【新放送人に向けて2023① 虫明洋一・毎日放送代表取締役社長】作り手としての「こころ」忘れずに

虫明 洋一
【新放送人に向けて2023① 虫明洋一・毎日放送代表取締役社長】作り手としての「こころ」忘れずに

2023年の春、放送業界に新たに仲間入りする新放送人に向けて、経営者や先輩たちからのメッセージなどを連続企画でお届けします。1回目は新放送人への期待やアドバイスを、毎日放送の虫明社長にご自身の経験を踏まえて寄稿いただきました。(編集広報部)


「放送人」に仲間入りしてくれた皆さん、入社おめでとう。また、就職を控えて放送業界を検討してくれている皆さん、ありがとうございます。民放連のメンバーの一人として、この世界のやりがいやワクワク感を本稿で少しでも感じてもらえれば幸いです。 

さまざまなスケールの放送会社が全国各地にありますので、大阪に本拠を置くテレビ会社の一人の先輩の体験談として読んでください。とはいえ、この業界全体の現状と将来像につながる部分も少なくないとも思っています。

***

#### 短い課題:
本文の「2023年の春、放送業界に新」から「少なくないとも思っています。」までを、「少なくないとも思っています。」も含めて一字一句そのまま書き写せ。 この課題にデータは必要ない。

#### 提供データ:
***

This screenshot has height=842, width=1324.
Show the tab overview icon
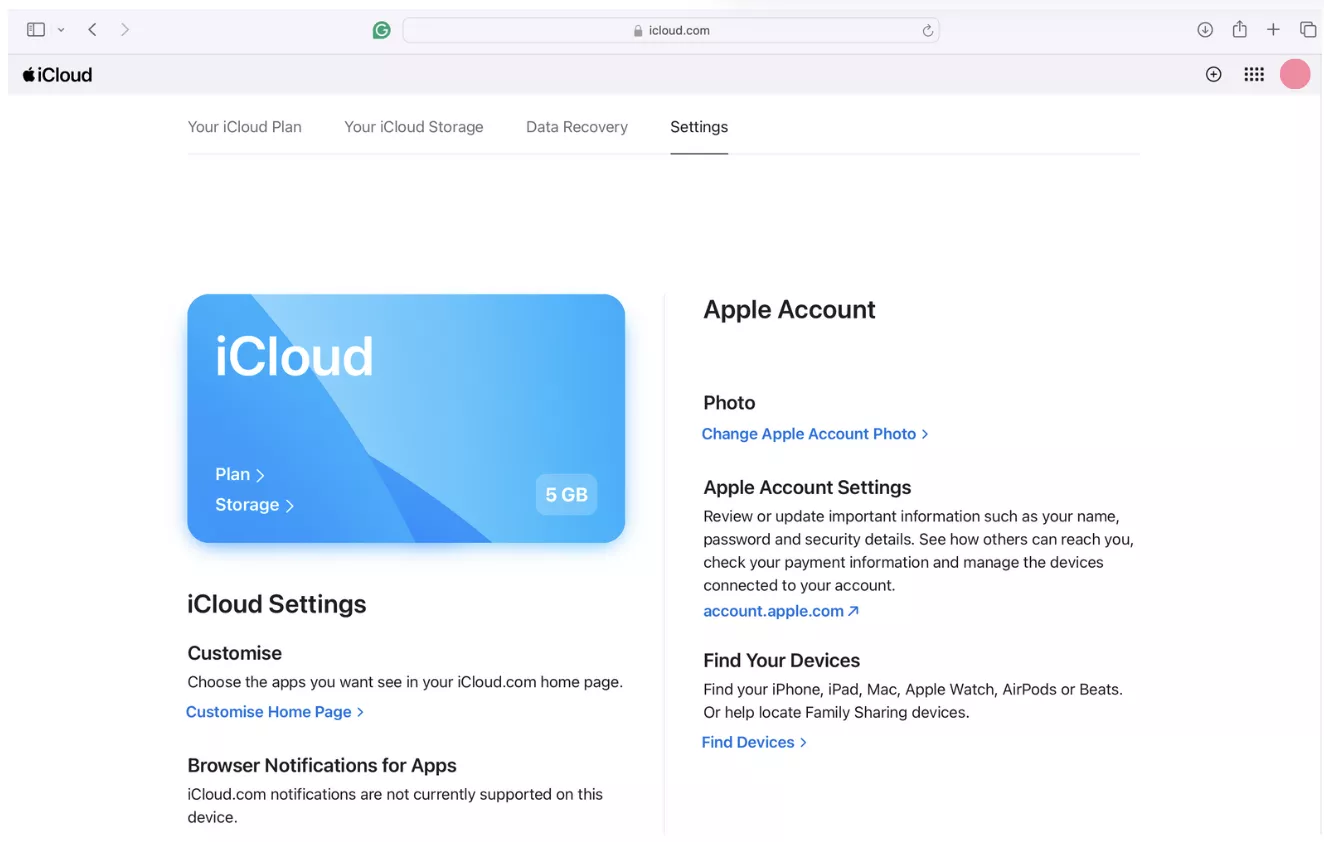[x=1308, y=30]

***

#### 記述解答:
2023年の春、放送業界に新たに仲間入りする新放送人に向けて、経営者や先輩たちからのメッセージなどを連続企画でお届けします。1回目は新放送人への期待やアドバイスを、毎日放送の虫明社長にご自身の経験を踏まえて寄稿いただきました。(編集広報部)


「放送人」に仲間入りしてくれた皆さん、入社おめでとう。また、就職を控えて放送業界を検討してくれている皆さん、ありがとうございます。民放連のメンバーの一人として、この世界のやりがいやワクワク感を本稿で少しでも感じてもらえれば幸いです。 

さまざまなスケールの放送会社が全国各地にありますので、大阪に本拠を置くテレビ会社の一人の先輩の体験談として読んでください。とはいえ、この業界全体の現状と将来像につながる部分も少なくないとも思っています。